Lecture 10 - More Text Normalization and NLP¶

In [ ]:
import numpy as np
import seaborn as sns
import pandas as pd
import matplotlib.pyplot as plt
import spacy

Announcements:¶

  • Lab 4 pre-lab is available
  • Data Ethics 2 moved to Monday
    • Before class: Read an article and answers a few questions
    • In class: hands-on data analysis activity, reproducing some of the analysis/results from the article
  • This is a good time to be thinking about project topics

Goals:¶

  • Know the meaning and purpose of some basic text normalization operations (from natual language processing):

    • Sentence tokenization
    • Lowercasing, contractions, punctuation, canonicalization
    • Stemming
    • Lemmatization
    • Stopword removal
  • Know how to use a Counter to count frequencies

  • Understand the notion of a word vector and calculating similarity among words

  • Get some hands-on practice using the above

In [16]:
nlp = spacy.load("en_core_web_sm")

Counting Frequencies¶

In [17]:
quote = "You can please some of the people all of the time, you can please all of the people some of the time, but you can't please all of the people all of the time"
In [18]:
quote = quote.replace("can't", "can not")
quote
Out[18]:
'You can please some of the people all of the time, you can please all of the people some of the time, but you can not please all of the people all of the time'
In [19]:
q = nlp(quote)
In [20]:
import collections

counts = collections.Counter([str(x) for x in q])
In [23]:
counts.most_common()
Out[23]:
[('of', 6),
 ('the', 6),
 ('all', 4),
 ('can', 3),
 ('please', 3),
 ('people', 3),
 ('time', 3),
 ('some', 2),
 (',', 2),
 ('you', 2),
 ('You', 1),
 ('but', 1),
 ('not', 1)]

Word Vectors and Similarity¶

Language models often have a way to map a word or token to a vector that, somehow, encodes the word's meaning in a bunch of numbers. These are often called embedding vectors, and we'll be seeing more about them later in the course.

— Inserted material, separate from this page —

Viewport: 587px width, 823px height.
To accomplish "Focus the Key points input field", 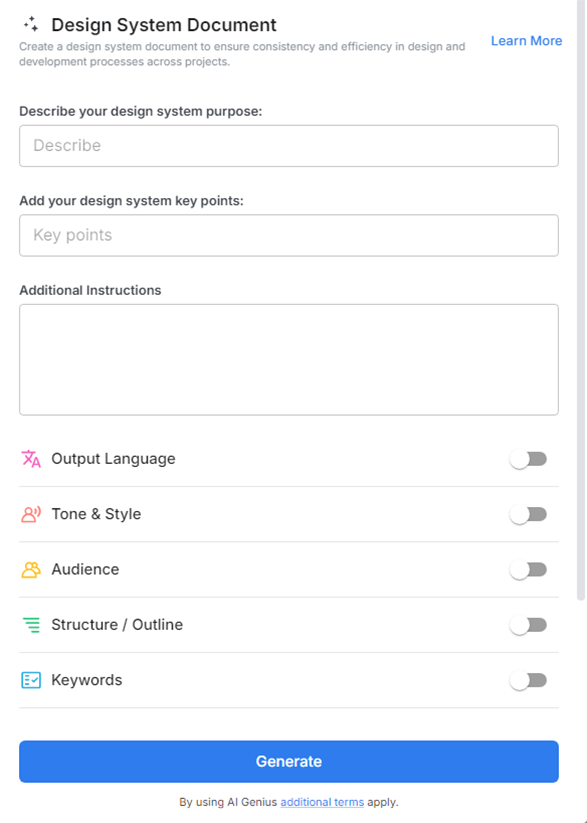I will point(288,235).
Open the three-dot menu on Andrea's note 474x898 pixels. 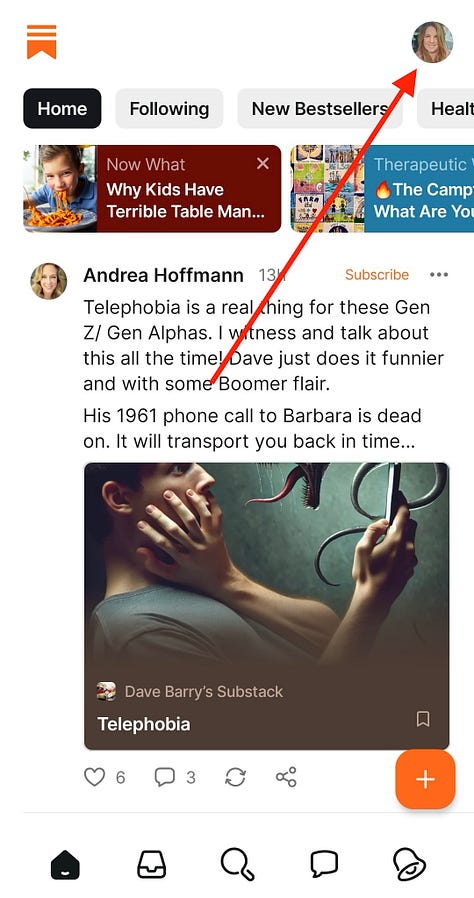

But for now, let's just take a look at one thing this enables: similarity calculations.

The small language model we've been using (en_core_web_sm) does not have word vectors built into it, so we'll reach for a larger one that does. You can still compute similarities with the _sm model, but they won't be as intelligent.

The small model is now in the default JupyterHub environment, but the large one is not, so for the moment I have to do this:

In [25]:
nlp = spacy.load("en_core_web_lg")
In [26]:
words = "cat dog tiger king queen castle waffle pancake"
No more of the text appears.